Menetrier's disease is an idiopathic condition characterized by excessive mucus production, giant mucosal hypertrophy, hypoproteinemia, and hypochlorhydria (due to the loss of parietal cells). In Menetrier's disease gastric rugae are typically wider than 25mm and sometimes polypoid in appearance—the diameter of normal folds does not exceed 5mm. The gastric body is most commonly affected, with frequent involvement of the fundus; the antrum is typically spared. Males are more commonly affected than females by a ratio of 2:1.

Patients typically present with epigastric pain, vomiting, and weight loss. A common sequela of the disease is protein-losing enteropathy with hypoproteinemia and peripheral edema. Menetrier's disease increases the risk of the development of gastric carcinoma. The diagnosis must be established by endoscopic biopsy because it is difficult to distinguish radiographically from lymphoma and other etiologies that cause mucosal hypertrophy (differential for enlarged gastric folds).

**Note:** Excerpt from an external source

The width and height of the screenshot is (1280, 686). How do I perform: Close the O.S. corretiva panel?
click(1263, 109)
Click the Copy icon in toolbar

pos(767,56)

Radiographic Findings: UGIS

  • Enlarged and serpiginous rugal folds in the body and fundus secondary to glandular hyperplasia and hypertrophy

  • The folds may be poorly visualized secondary to poor adherence and dilution of the oral contrast agent by excess mucus

  • Antral sparing (vs. lymphoma which preferentially occurs in the antrum)

Radiographic Findings: CT

  • Proximal gastric wall thickening

  • Large and symmetric nodular or cerebriform folds

 

A. UGIS images from three different patients with Menetrier's disease demonstrate the variable extent of gastric wall thickening. Features common to all include enlarged gastric folds in the fundus and body with antral and pyloric sparing. Folds are most notable along the greater curvature as marginal irregularities and at contrast interfaces. Figures A2 and A3 demonstrate small areas of contrast dilution with poor adherance due to hypersecretion.

 
B. Single axial CT image of the abdomen with IV and oral contrast shows prominent gastric wall thickening and luminal distension.